In an 1835 article entitled ‘State of the Nation’ for the London Review, the Scottish radical James Mill considered the progress of reform in Britain, and how society might be further improved. One of his objects was to illustrate how the ruling Few, throughout history, erected barriers to any reforms that might promote the interests of the Many. These barriers to reform, these shields of the ruling Few, combined force and fraud: the violent crushing of resistance; frightening the people with talk of foreign enemies; influencing men’s imaginations with pomp and ceremony; the employment of a state-supported religion to corrupt men’s minds; and the power of lawyers, friends of the Few who made the law obscure so that the community would depend upon them. Towards the end of the article, Mill gives advice to the reforming members of Parliament, and censures those dishonourable politicians who stand for nothing but their sinister interests.
‘The first class … are the small number. They are the ruling Few. The second class … are the great number. They are the subject Many.
‘It is obvious that, to enable the Few to carry on their appropriate work, a complicated system of devices was required, otherwise they would not succeed; the Many, who are the stronger party, would not submit to the operation. The system they have contrived is a curious compound of force and fraud:—force in sufficient quantity to put down partial risings of the people, and, by punishments inflicted, to strike terror into the rest; fraud, to make them believe that the results of the process were all for their good.
‘First, the Many were frightened with the danger of invasion and ravage, by foreign enemies; that so they might believe a large military force in the hands of the Few to be necessary for their protection; while it was ready to be employed in their coercion, and to silence their complaints of anything by which they might find themselves aggrieved.

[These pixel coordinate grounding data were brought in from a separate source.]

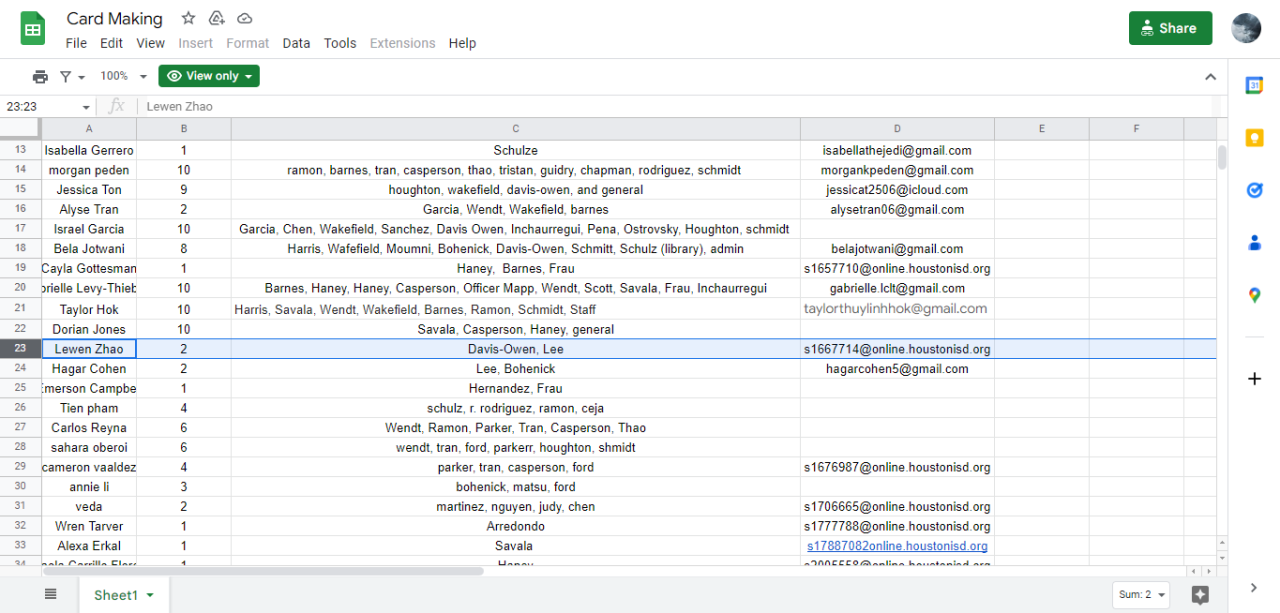The height and width of the screenshot is (613, 1280).
Task: Star the Card Making document
Action: [188, 18]
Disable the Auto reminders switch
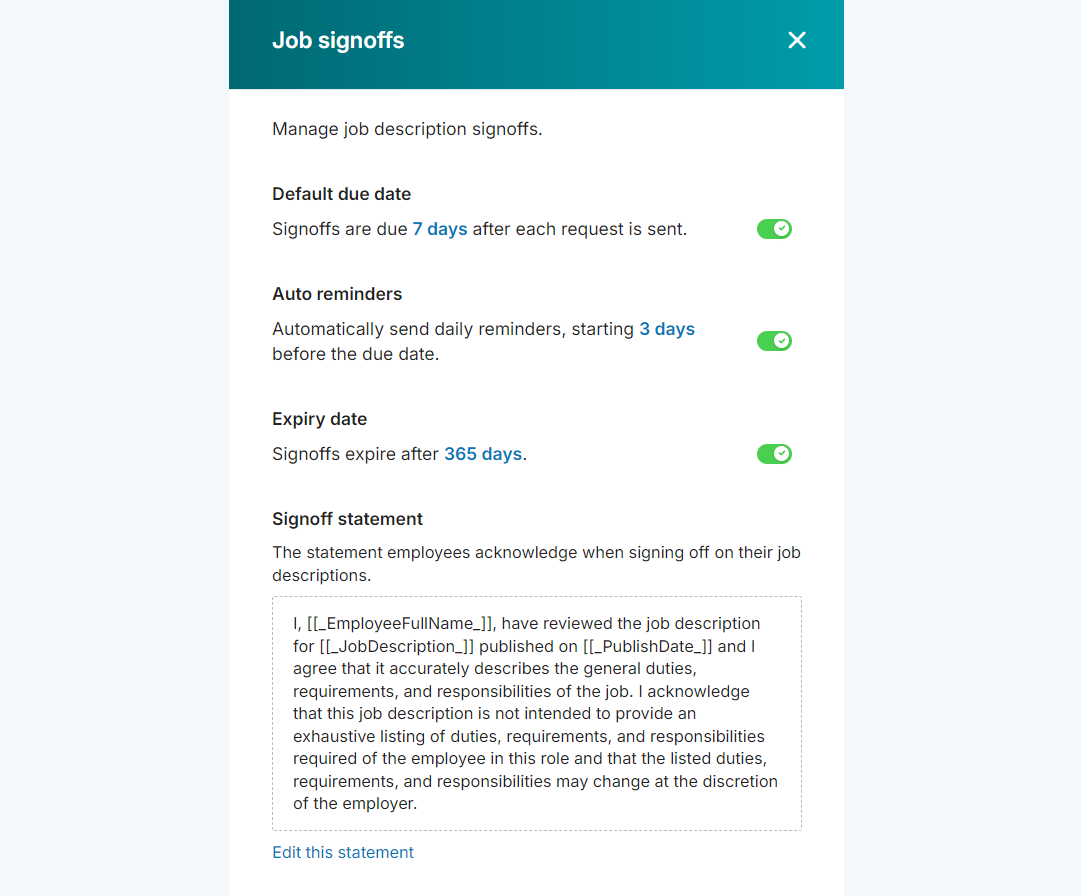 pyautogui.click(x=774, y=341)
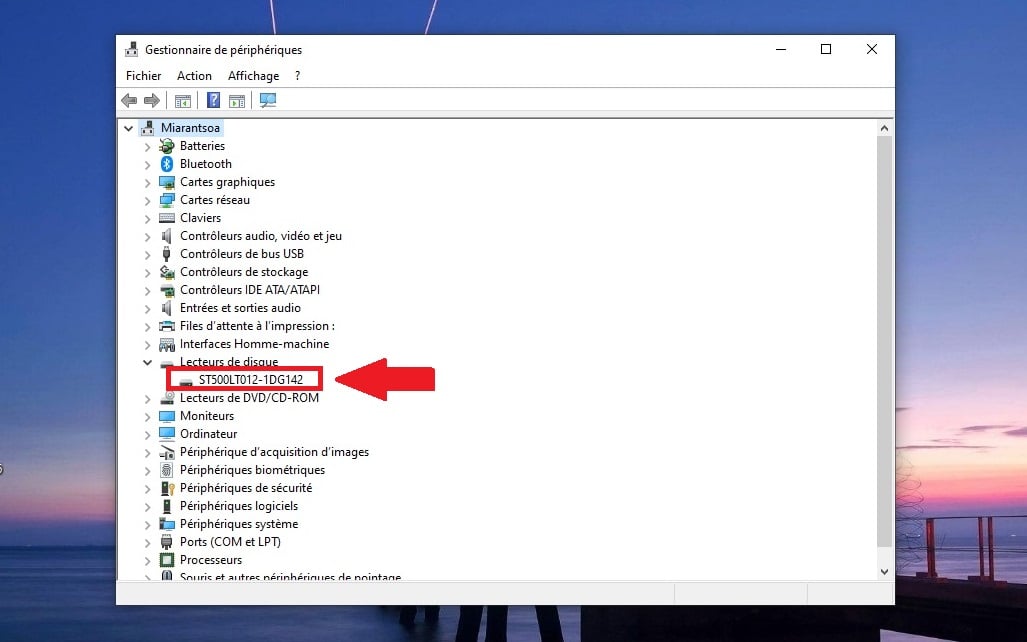
Task: Collapse the Lecteurs de disque category
Action: click(x=147, y=361)
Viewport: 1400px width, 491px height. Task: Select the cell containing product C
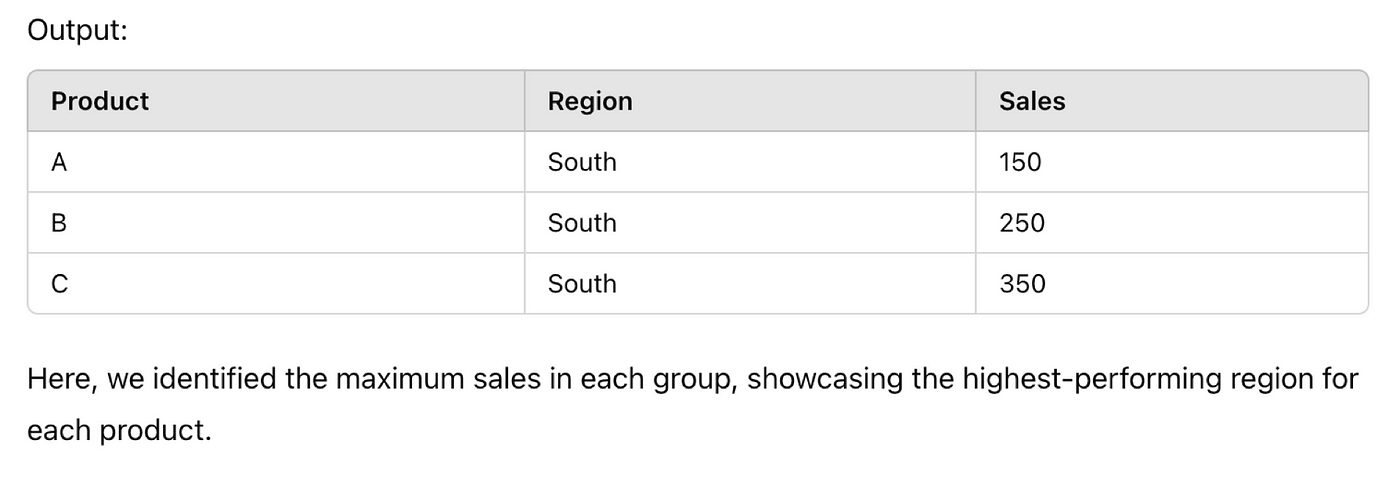[276, 284]
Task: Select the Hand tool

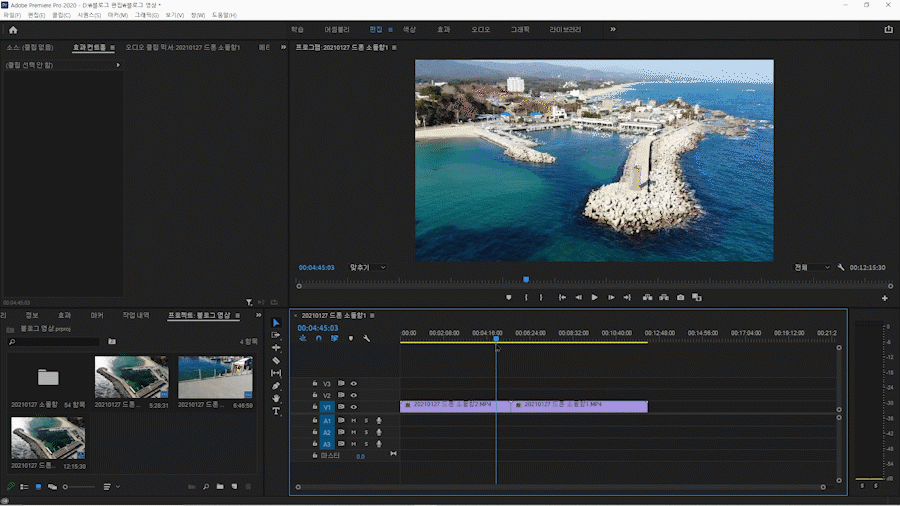Action: [x=276, y=398]
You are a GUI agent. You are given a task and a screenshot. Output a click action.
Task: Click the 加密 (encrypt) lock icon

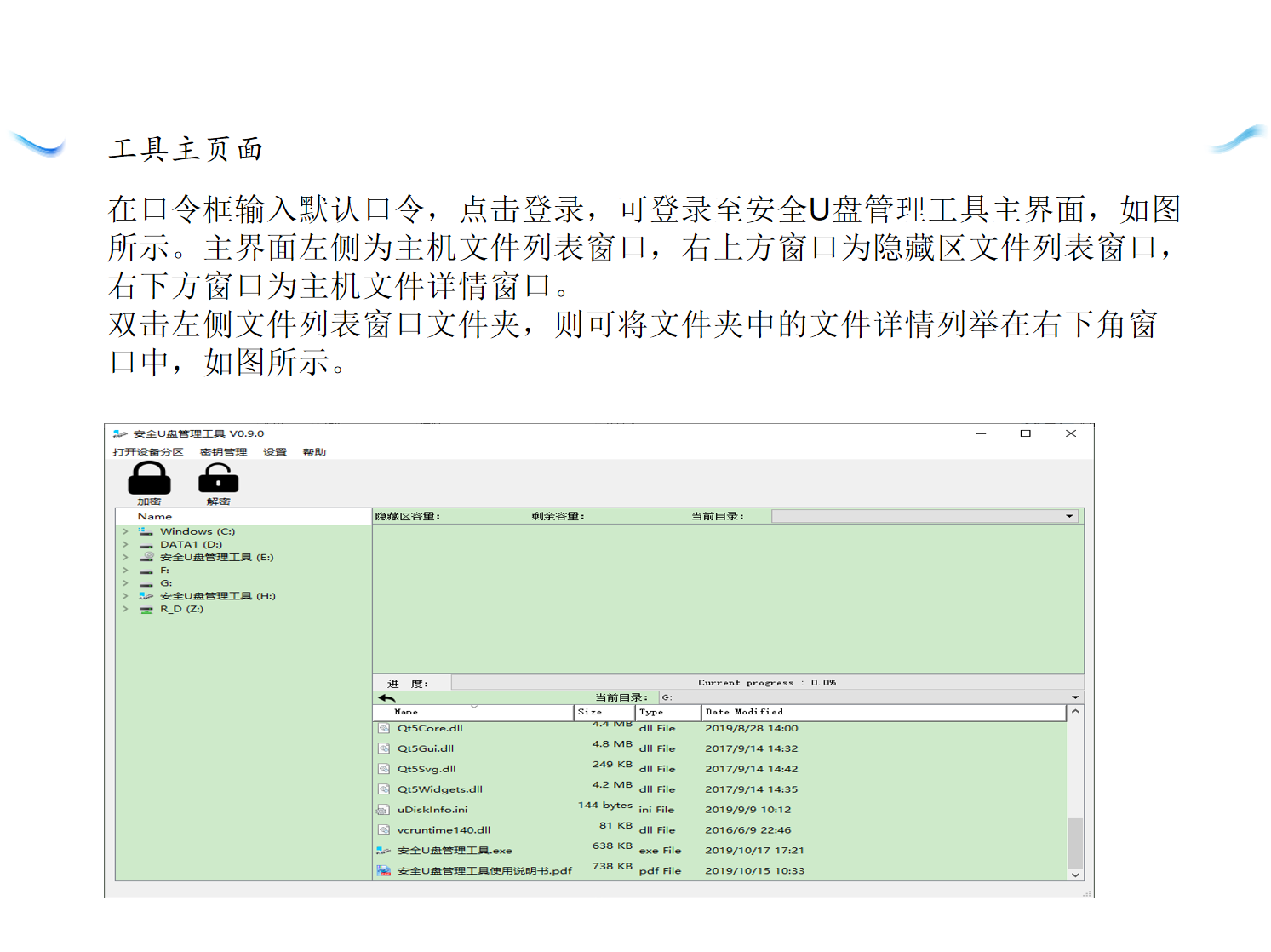pyautogui.click(x=149, y=479)
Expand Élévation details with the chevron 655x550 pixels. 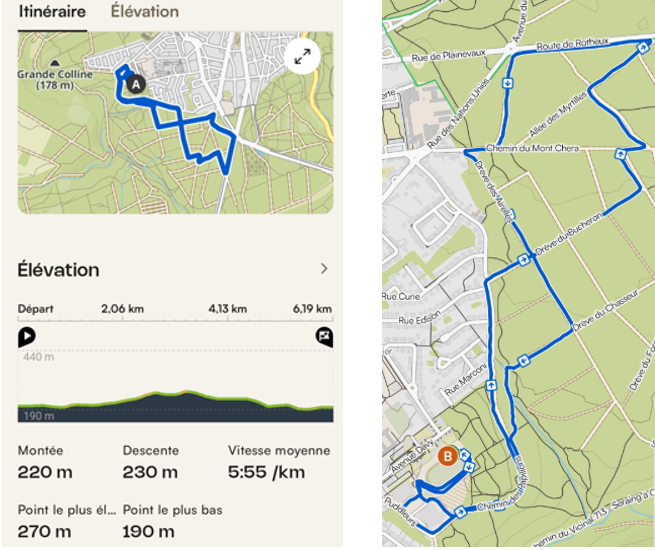click(x=323, y=268)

‘Next, the use of all the circumstances calculated to dazzle the eyes, and work upon the imaginations of men, was artfully adopted by the class of whom we speak. They dwelt in great and splendid houses; they covered themselves with robes of a peculiar kind; they made themselves be called by names, all importing respect, which other men were not permitted to use; they were constantly followed and surrounded by numbers of people, whose interest they made it to treat them with a submission and a reverence approaching adoration; even their followers, and the horses on which they rode, were adorned with trappings which were gazed upon with admiration by all those who considered them as things placed beyond their reach.
‘And this was not all, nor nearly so. There were not only dangers from human foes; there were invisible powers from whom good or evil might proceed to an inconceivable amount. If the opinion could be generated, that there were men who had an influence over the occurrence of this good or evil, so as to bring on the good, or avert the evil, it is obvious that an advantage was gained of prodigious importance; an instrument was found, the power of which over the wills and actions of men was irresistible.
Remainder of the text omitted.